KEYSTONE/CHRISTIAN BEUTLER

(sda-ats)

La TVA frappant les restaurants et les hôtels ne devrait pas baisser. Le National a rejeté lundi par 97 voix contre 89 une motion demandant que le taux soit ramené à 2,5%. La Confédération y perdrait 800 millions de francs par an.

Le texte déposé par Heinz Brand (UDC/GR) réclame une baisse du taux de TVA de 8 à 2,5% pour la restauration et de 3,8 à 2,5% pour l'hébergement. Pour les partisans de ce texte, il s'agit de venir en aide à une branche frappée par le franc fort et de redynamiser l'économie, tout en simplifiant les formalités administratives.

La Suisse est trop chère pour les clients étrangers. Ne rien faire dans les régions touristiques serait catastrophique. Des dizaines de milliers d'emplois sont en jeu, a affirmé le motionnaire.

Pertes fiscales

L'opération entraînerait de pertes fiscales de 760 à 810 millions, dont 700 à 750 millions imputables au secteur de la restauration et 60 millions au secteur de l'hébergement. La caisse générale de la Confédération ne serait pas seule à y perdre au change. L'AVS devrait se passer de 80 millions et l'AI de 40 millions.

Le Conseil fédéral conteste aussi la nécessité d'un tel allègement fiscal qui, pour la restauration, correspond grosso modo à ce que demandait une initiative populaire rejetée par 71,5% des votants le 28 septembre 2014. La restauration s'adresse en premier lieu à des clients résidant en Suisse et n'est donc que peu concernée par la force du franc.

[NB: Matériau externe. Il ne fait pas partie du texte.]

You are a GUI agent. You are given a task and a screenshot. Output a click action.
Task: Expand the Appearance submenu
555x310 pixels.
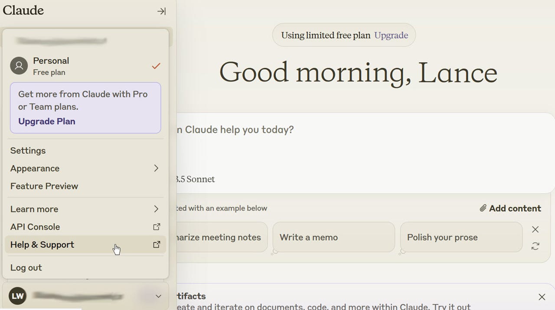[x=156, y=168]
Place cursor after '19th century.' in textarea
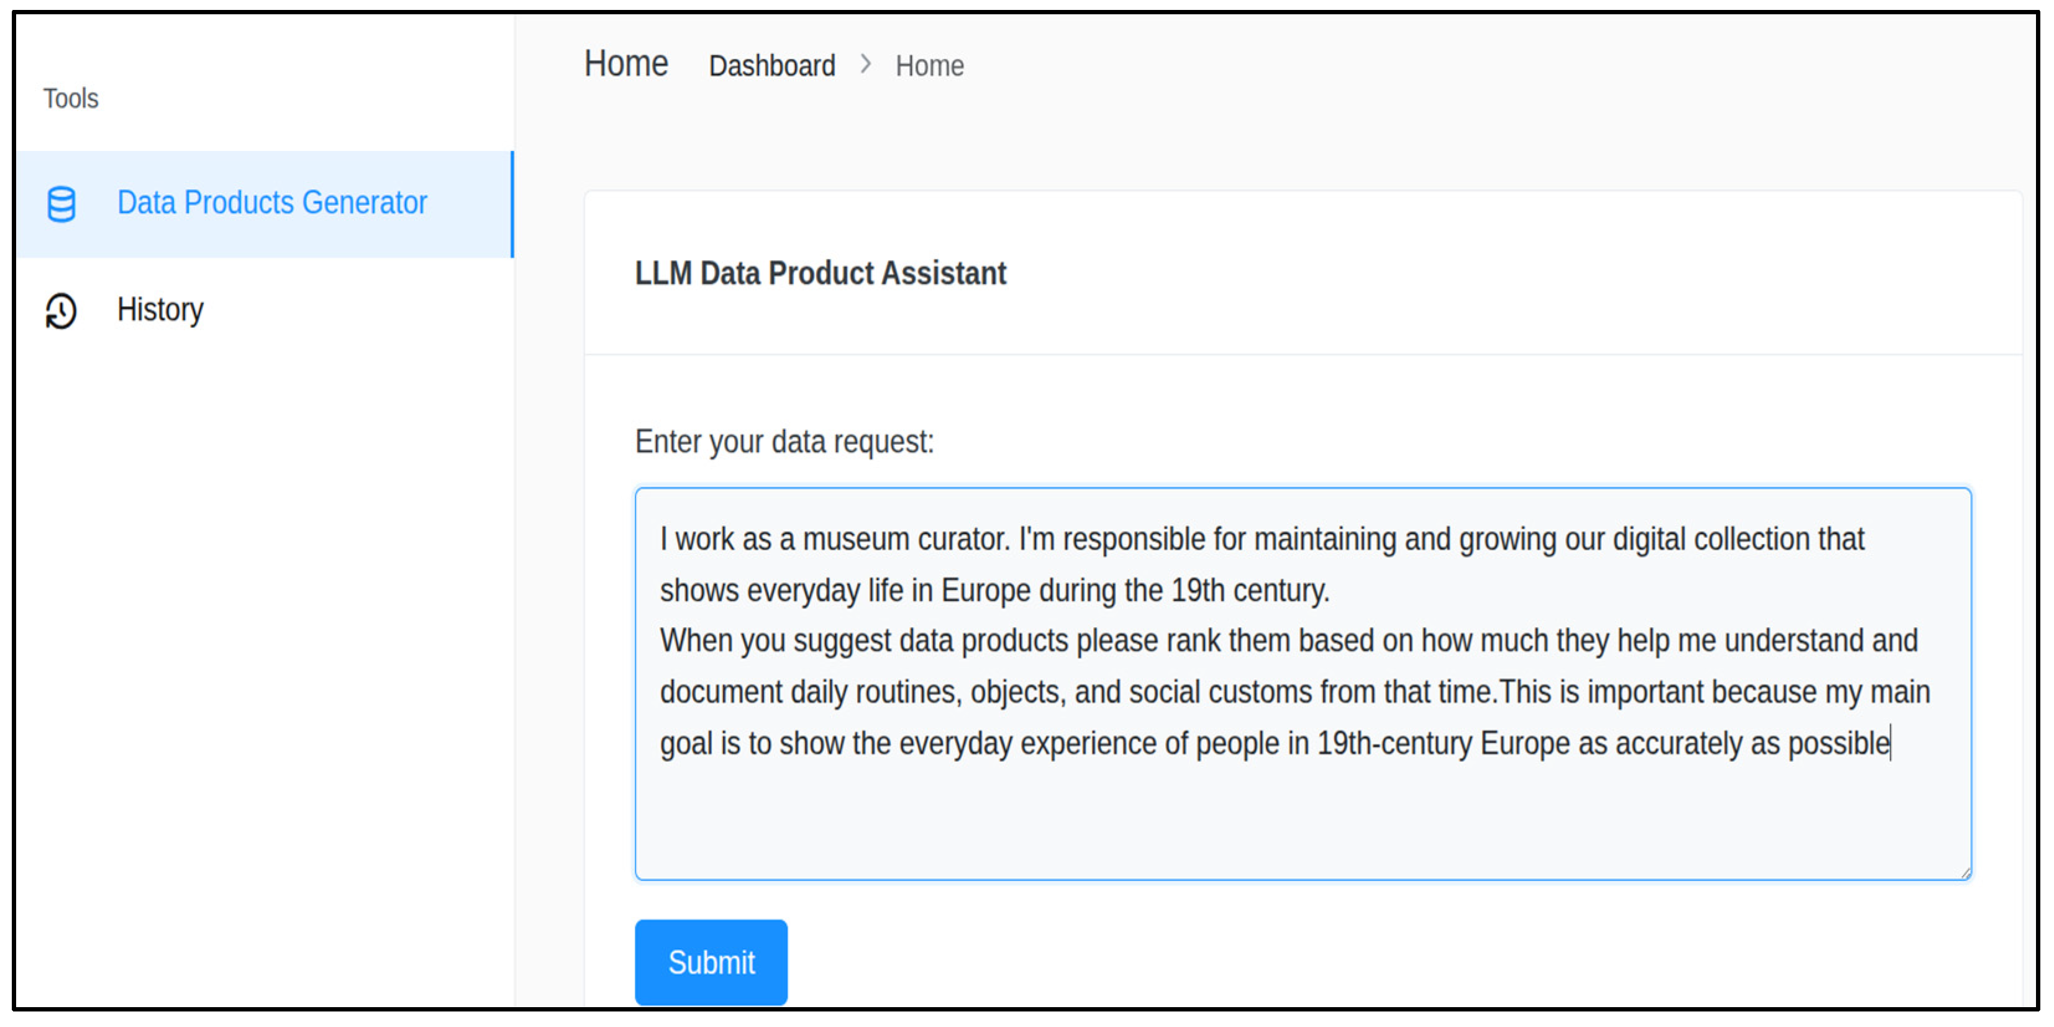Viewport: 2054px width, 1027px height. [1331, 591]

La situation est certes différente pour l'hébergement, mais le faible allègement proposé n'aurait qu'un impact très limité sur la demande ou la marge des hôteliers. Enfin, le gouvernement juge injustifié de prévoir pour les prestations de la restauration un taux dont le but est de rendre moins chers les biens vitaux. Ce serait même un problème de santé publique d'en faire bénéficier la vente d'alcool.